Mais à cinq ans, la fillette va recevoir "le plus beau cadeau du monde" : un petit transistor jaune. "Ce fut, pour moi, un jour un peu magique", se rappelle-t-elle.

Un cadeau magique
On vogue alors en pleine période yé-yé ! "Quand j'entendais Sheila, c'est comme si un rayon de soleil entrait dans la maison. J'avais l'impression de l'entendre rire. Son bonheur passait à travers ses chansons". L'enfant un peu timide va même s'extérioriser grâce à la vedette : "grâce à elle et à la musique, je suis née une seconde fois. J'ai commencé à dire "Bonjour" aux gens, je suis sortie de ma coquille."
Trois années plus tard, ses parents achètent un téléviseur, en noir et blanc, évidemment : "et un dimanche après-midi, je vois Sheila chanter et danser sur un morceau qui sera mon préféré, Le folklore américain. J'imitais mon interprète favorite en montant sur la table, devant mes proches ; les invités me demandaient de leur faire Sheila, et je n'hésitais pas ; j'avais perdu mon côté sombre, renfermé…."
Jocelyne se souvient d'une autre anecdote : "je grandissais avec Sheila à tel point que je disais à mes copines qu'elle était ma marraine ! Jusqu'à ce qu'une des filles sonne à notre porte pour demander si c'était vrai. Et maman a joué le jeu, répondant positivement. Du coup, elles ne m'ont plus jamais embêtée."

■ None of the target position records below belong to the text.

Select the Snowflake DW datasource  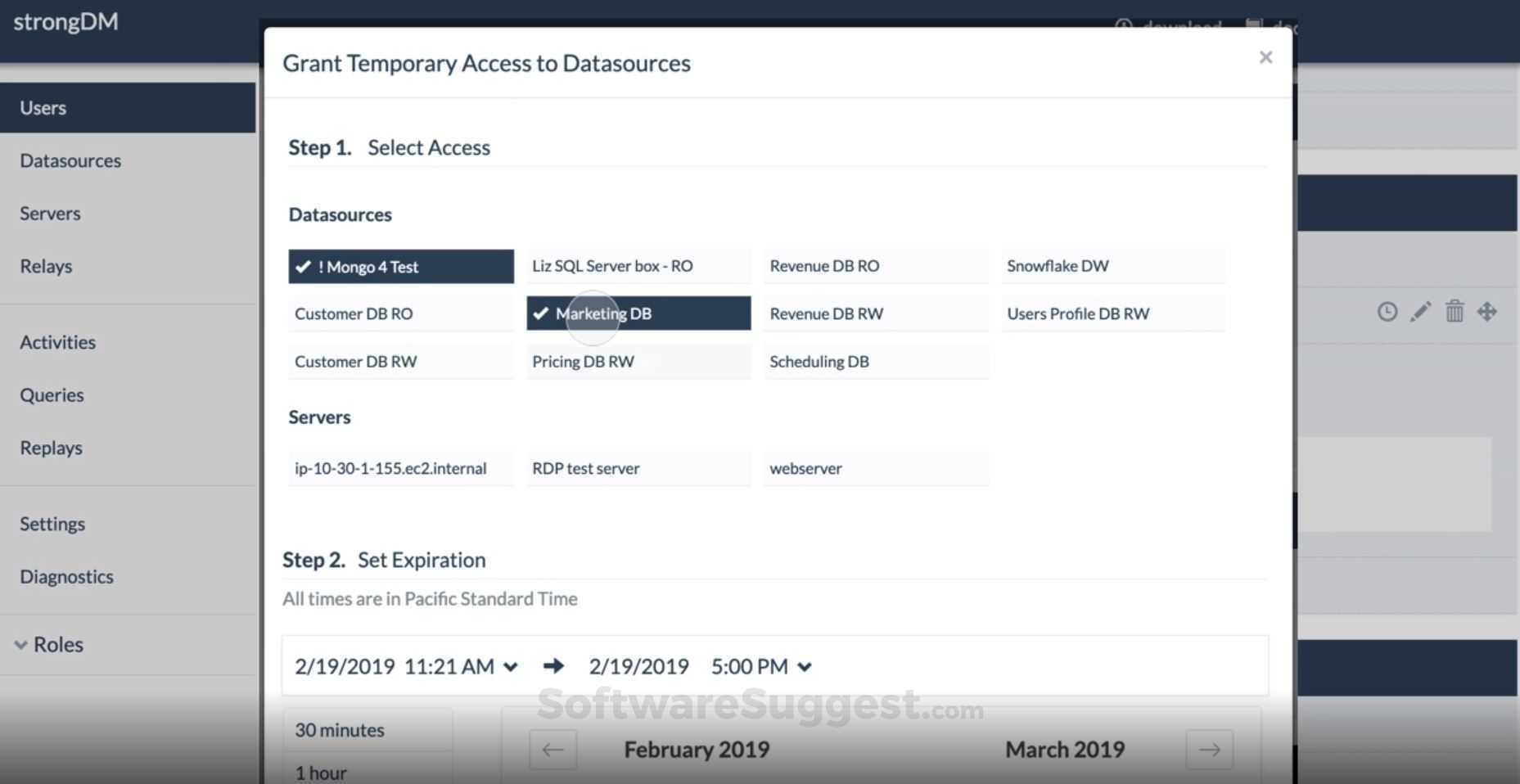point(1113,265)
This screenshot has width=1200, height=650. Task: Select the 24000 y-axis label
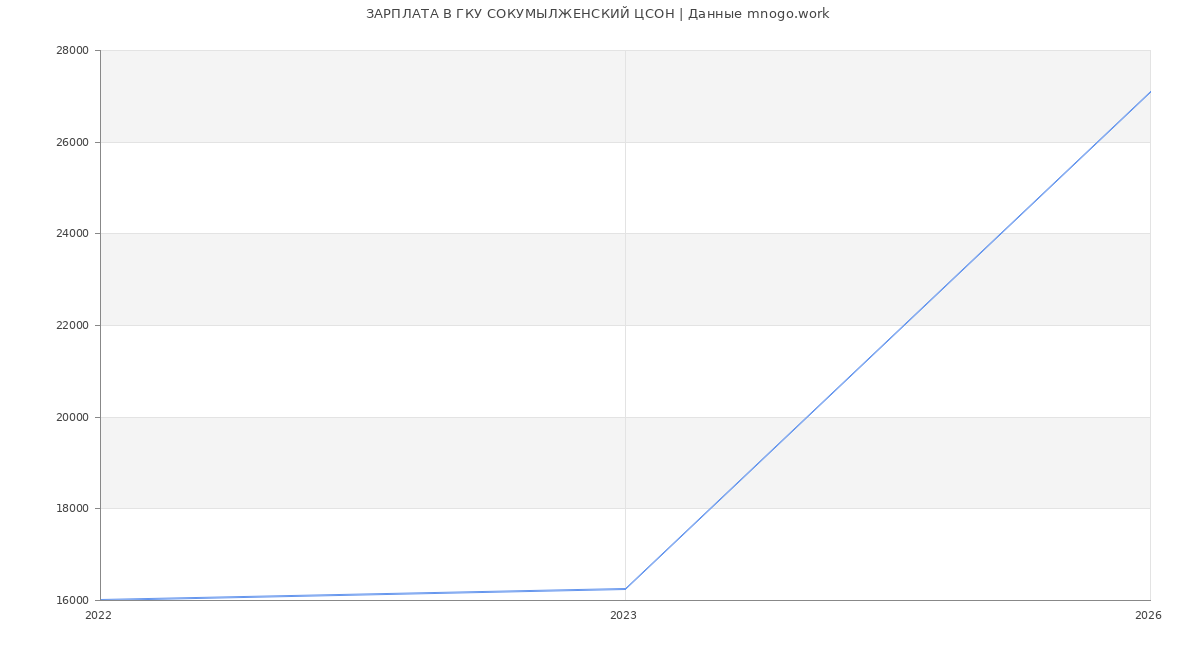(74, 234)
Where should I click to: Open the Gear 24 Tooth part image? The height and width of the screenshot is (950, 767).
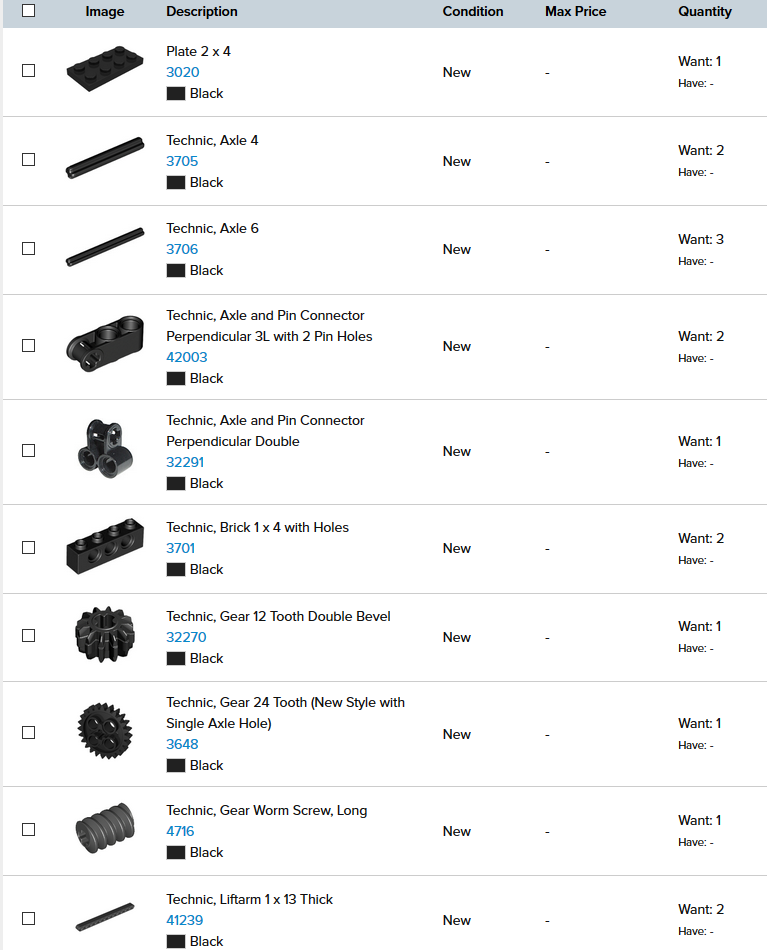(x=105, y=731)
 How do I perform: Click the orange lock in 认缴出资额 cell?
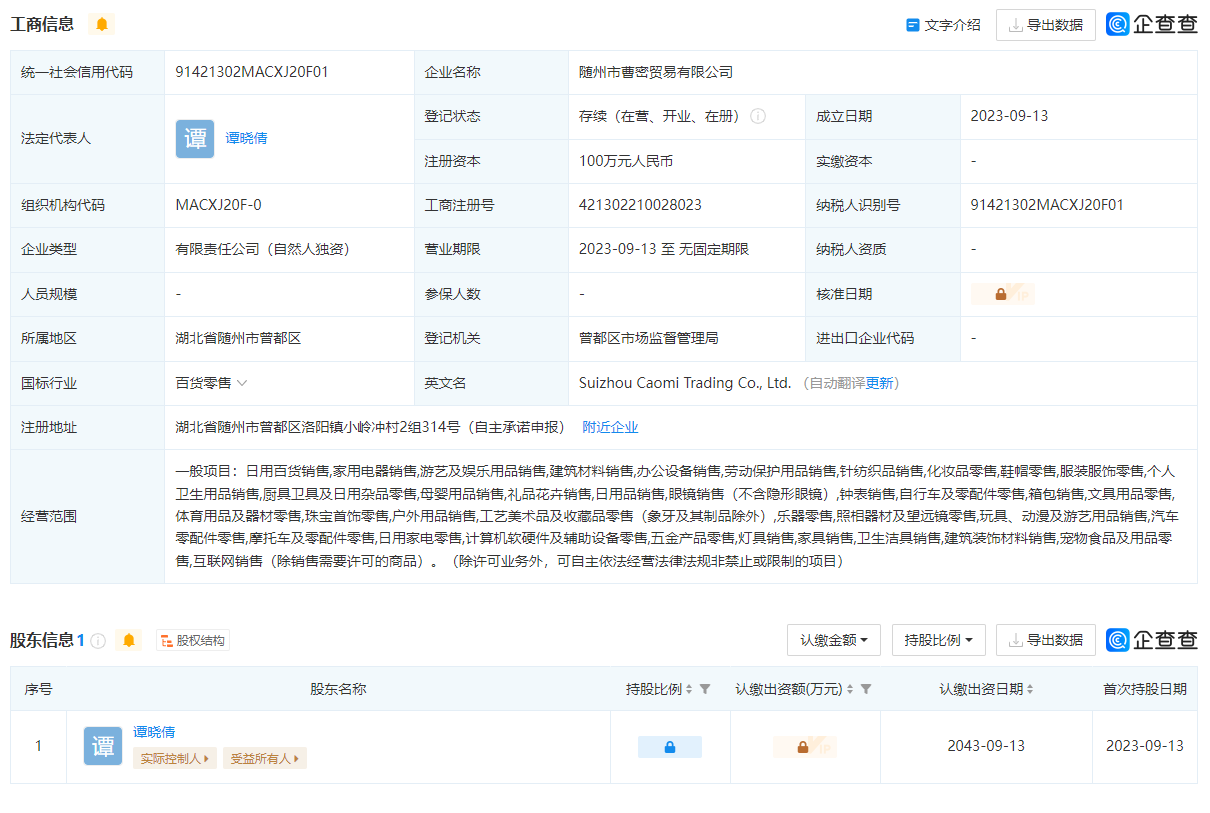(804, 747)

Son premier concert à vingt-huit ans
La Frasnoise comprend ceux qui, à l'époque, préféraient écouter Ces gens-là, La mauvaise réputation ou Göttingen plutôt que de la "variété" : L'école est finie, Vous les copains, Pendant les vacances…, soit "des chansons festives, pour la plupart, mais qui étaient parlantes pour moi. Puis, avec le temps, j'ai apprécié l'ensemble de la chanson française et sous tombée sous le charme de Juliette Gréco, que j'ai vue cinq ou six fois en concert." Comme de nombreux autres artistes d'ailleurs.
Pour Sheila (qui, exténuée par sa tournée de 1964, a arrêté de se produire sur scène pendant 21 ans – avant une deuxième période d'interruption de dix ans en 1989), elle avait dû attendre 1985 : "on a bien failli rater le concert à Forest national. L'employée de l'agence de voyages pensait que la représentation avait lieu le lendemain et a dû faire appel en urgence à un chauffeur qui était chez lui." Un grand souvenir : "quand nous sommes rentrés chez nous, j'ai dit à mon époux : "maintenant je peux mourir, j'ai réalisé mon rêve". Il n'a pas trouvé ça sympa ! mais c'est vrai que je ne croyais jamais voir Sheila en chair et en os, ou qu'elle viendrait un jour à Bruxelles. Pour moi, Paris, c'était le bout du monde…"
Depuis, les choses ont bien changé : quelque 150 dates ont suivi et Jocelyne a sillonné la France entière.